Por supuesto que una cultura en particular no tiene nada de bueno ni de malo en
esencia: en ciertos países las mujeres son azotadas en público, en otros sus
habitantes compran armas sofisticadas y salen a matar niños en una escuela,
pero los hay en que los ciudadanos gozan de plenos derechos, viven en armonía y
no se odian por las diferencias.
Vuelta de tuerca:
El suicidio se produce por desorden mental del
suicida. Hay quienes avisan y no pasan al acto, otros que no avisan y se meten
un corchazo, unos por ludópatas, otros por evitar sufrimiento físico, un gran
número por no encontrarle sentido a la vida, a la suya, porque la vida carece de
sentido esencial (“es una herida absurda”; dice el tango La última
curda).
Ahora bien, una cosa es una cosa y otra cosa es otra
cosa. Si en una sociedad, país, provincia, municipio o secta religiosa, y mil
etcéteras, el suicidio se convierte en una práctica generalizada, entonces
estaría bueno detectar los vectores del fenómeno.
Lo evidente
Traducido: “lo que se ve”, “lo que vemos todos”, o
sea las pantallas.
Vivimos sobre informados de temas relacionados con la
economía: inflación, déficit, bolsas, empresas, avances tecnológicos a toda
velocidad (o no tanto como los autitos de TESLA), precio del dólar, quiebras,
deudas, PIB, tarifas y sus etcéteras. También las guerras mundiales (la actual
es “por goteo” decía el Papa Pancho, aunque hoy me parece que se rompió el
cuerito).
Ni qué decir de los delitos y los crímenes que empatan
o superan a la economía y a las guerras: robos, asesinatos, femicidios, peleas
entre vecinos o por tránsito.
Pero… no se informa nada o casi nada (con
excepciones) acerca de los suicidios. Salvo que se trate de una celebrity,
y aún así sale rápido de las pantallas (Robin Williams; Jim Morrison, Philip
Seymour Hoffman, muchos más)
¿Es tabú?
Como decía el viejito de la pipa cuando no era
viejito: El malestar (vive) en la cultura. Claro que cultura no en el sentido
peyorativo de las élites que agitan joyas en los palcos de los teatros de
óperas. Sino de todas las instituciones que ha creado la humanidad que
sobreviven en lo actual, ya sea como realidad evidente o como sustrato
inconsciente, históricamente definido (“Roma de hoy, no existe sin la Roma
subterránea, es más, existe POR la que está debajo”, ¡Flor de metáfora,
Gorosito!) Lo que el inventor del psicoanálisis (ponéle) advierte es que la
cultura impide la exteriorización de los instintos (¡menos mal!), y lo que
Woody Allen propone es “acabar de una vez por todas con la cultura” (¿mucho,
no?)
Pienso, luego escribo: ¿Será que las tasas de suicidio
se esconden por alguna causa tabú? ¿Cuál?
Que no se diga
Que no se diga que el suicido (epítome del
malestar) no solo se debe pensar como desorden mental de un
individuo, sino como enfermedad social. De ser así, las instituciones creadas
(la “Cultura” según el viejito de la pipa) son el vector del malestar radical.

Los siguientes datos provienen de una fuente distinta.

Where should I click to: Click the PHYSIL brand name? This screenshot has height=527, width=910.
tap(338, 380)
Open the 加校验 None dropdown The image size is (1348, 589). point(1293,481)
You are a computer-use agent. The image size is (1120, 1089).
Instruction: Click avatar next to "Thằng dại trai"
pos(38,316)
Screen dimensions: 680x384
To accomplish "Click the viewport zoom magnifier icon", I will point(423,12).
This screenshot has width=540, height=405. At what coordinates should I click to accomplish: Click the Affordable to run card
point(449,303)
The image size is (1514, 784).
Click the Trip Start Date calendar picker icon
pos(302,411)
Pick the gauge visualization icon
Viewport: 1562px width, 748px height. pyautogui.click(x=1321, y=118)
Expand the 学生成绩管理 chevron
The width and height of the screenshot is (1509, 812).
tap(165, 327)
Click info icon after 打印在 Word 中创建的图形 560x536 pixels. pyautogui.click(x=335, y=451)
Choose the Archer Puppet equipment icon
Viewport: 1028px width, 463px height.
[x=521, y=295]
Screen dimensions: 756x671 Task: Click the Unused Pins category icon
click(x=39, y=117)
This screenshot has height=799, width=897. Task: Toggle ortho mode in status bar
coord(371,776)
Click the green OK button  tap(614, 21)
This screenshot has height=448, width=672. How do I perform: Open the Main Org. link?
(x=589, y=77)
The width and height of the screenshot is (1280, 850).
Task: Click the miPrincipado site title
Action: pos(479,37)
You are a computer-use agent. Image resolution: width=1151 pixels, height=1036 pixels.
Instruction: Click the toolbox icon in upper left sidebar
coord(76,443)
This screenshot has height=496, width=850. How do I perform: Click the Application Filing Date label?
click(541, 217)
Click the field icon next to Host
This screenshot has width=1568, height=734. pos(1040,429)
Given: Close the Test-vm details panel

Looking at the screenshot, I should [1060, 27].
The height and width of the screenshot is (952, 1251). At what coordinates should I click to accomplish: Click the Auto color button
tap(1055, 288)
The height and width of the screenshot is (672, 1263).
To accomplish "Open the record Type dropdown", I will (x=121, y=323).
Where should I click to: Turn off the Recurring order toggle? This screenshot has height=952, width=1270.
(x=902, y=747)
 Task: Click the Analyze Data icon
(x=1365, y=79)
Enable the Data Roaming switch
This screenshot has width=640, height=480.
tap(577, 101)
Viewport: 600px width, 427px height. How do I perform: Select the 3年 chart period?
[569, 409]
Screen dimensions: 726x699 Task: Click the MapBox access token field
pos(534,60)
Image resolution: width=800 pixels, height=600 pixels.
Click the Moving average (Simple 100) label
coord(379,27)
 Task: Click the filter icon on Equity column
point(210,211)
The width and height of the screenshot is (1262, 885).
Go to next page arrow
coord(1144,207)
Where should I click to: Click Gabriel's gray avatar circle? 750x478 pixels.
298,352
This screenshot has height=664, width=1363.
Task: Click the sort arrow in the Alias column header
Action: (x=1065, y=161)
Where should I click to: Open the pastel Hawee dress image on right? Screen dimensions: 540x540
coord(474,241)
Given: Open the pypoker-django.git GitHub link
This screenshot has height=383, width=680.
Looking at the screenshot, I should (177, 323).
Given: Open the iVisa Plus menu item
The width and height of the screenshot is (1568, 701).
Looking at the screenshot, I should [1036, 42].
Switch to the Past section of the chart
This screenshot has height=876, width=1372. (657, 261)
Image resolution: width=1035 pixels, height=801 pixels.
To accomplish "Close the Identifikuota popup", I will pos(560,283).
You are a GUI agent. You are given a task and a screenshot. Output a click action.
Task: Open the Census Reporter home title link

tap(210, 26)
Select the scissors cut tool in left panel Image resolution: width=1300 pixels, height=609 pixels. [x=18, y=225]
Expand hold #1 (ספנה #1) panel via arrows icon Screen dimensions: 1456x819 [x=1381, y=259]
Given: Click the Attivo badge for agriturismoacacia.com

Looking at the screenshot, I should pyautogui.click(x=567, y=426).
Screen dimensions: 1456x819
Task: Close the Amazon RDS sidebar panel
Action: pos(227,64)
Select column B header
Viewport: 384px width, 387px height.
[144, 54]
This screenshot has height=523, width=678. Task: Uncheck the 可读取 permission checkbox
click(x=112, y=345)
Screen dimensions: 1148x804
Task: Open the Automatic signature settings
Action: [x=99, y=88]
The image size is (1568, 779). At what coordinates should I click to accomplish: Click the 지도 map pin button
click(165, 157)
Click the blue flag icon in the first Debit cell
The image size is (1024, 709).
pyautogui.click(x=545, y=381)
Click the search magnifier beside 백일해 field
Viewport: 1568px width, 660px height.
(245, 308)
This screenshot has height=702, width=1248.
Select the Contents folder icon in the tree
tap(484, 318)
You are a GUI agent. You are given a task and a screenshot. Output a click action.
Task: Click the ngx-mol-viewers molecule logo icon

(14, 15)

Y no se dice porque las consecuencias de ese saber
pueden conducir a acciones reales y sociales contra el estado de malestar.
Conclusión (recontra súper provisoria): ¡No es la
economía stupid, es el malestar social!
Corolario: Las personas no votan
en contra de sus intereses, lo hacen para eliminar (eso creen) el malestar que
padecen. El problema que no encuentra solución es que las causas verdaderas
del padecimiento se escatiman detrás de un tsunami informativo.
Hasta
la próxima, prometo ponerme más divertido. Guille Salz.